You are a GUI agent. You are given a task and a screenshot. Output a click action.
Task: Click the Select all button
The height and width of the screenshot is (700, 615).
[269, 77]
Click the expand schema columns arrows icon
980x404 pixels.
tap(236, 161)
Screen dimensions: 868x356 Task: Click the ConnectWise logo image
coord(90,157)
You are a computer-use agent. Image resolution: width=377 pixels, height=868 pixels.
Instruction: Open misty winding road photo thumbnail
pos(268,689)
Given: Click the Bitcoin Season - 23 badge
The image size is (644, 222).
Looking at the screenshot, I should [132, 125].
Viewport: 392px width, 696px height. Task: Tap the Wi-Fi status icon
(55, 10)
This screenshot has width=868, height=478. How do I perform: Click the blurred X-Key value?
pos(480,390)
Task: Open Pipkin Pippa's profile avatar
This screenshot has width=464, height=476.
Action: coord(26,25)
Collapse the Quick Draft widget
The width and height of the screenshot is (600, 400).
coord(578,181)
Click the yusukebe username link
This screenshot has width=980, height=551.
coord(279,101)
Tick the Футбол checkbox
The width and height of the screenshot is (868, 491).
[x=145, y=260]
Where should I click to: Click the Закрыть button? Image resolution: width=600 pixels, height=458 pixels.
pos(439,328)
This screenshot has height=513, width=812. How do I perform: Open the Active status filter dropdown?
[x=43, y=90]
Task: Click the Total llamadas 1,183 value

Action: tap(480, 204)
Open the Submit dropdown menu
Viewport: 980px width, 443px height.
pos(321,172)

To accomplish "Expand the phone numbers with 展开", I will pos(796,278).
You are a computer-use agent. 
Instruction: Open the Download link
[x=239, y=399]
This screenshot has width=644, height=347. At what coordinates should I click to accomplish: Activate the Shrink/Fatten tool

..............................

The problem:
Your answer must be the records themselves, output again exactly.

Expected answer:
You are a GUI agent. You are given a task and a screenshot. Output a click action.
Task: Click the Select all button
The height and width of the screenshot is (700, 615).
[269, 77]
Click the expand schema columns arrows icon
980x404 pixels.
tap(236, 161)
Screen dimensions: 868x356 Task: Click the ConnectWise logo image
coord(90,157)
You are a computer-use agent. Image resolution: width=377 pixels, height=868 pixels.
Instruction: Open misty winding road photo thumbnail
pos(268,689)
Given: Click the Bitcoin Season - 23 badge
The image size is (644, 222).
Looking at the screenshot, I should [132, 125].
Viewport: 392px width, 696px height. Task: Tap the Wi-Fi status icon
(55, 10)
This screenshot has width=868, height=478. How do I perform: Click the blurred X-Key value?
pos(480,390)
Task: Open Pipkin Pippa's profile avatar
This screenshot has width=464, height=476.
Action: coord(26,25)
Collapse the Quick Draft widget
The width and height of the screenshot is (600, 400).
coord(578,181)
Click the yusukebe username link
This screenshot has width=980, height=551.
coord(279,101)
Tick the Футбол checkbox
The width and height of the screenshot is (868, 491).
[x=145, y=260]
Where should I click to: Click the Закрыть button? Image resolution: width=600 pixels, height=458 pixels.
pos(439,328)
This screenshot has height=513, width=812. How do I perform: Open the Active status filter dropdown?
[x=43, y=90]
Task: Click the Total llamadas 1,183 value

Action: tap(480, 204)
Open the Submit dropdown menu
Viewport: 980px width, 443px height.
pos(321,172)

To accomplish "Expand the phone numbers with 展开", I will pos(796,278).
You are a computer-use agent. 
Instruction: Open the Download link
[x=239, y=399]
This screenshot has width=644, height=347. At what coordinates should I click to accomplish: Activate the Shrink/Fatten tool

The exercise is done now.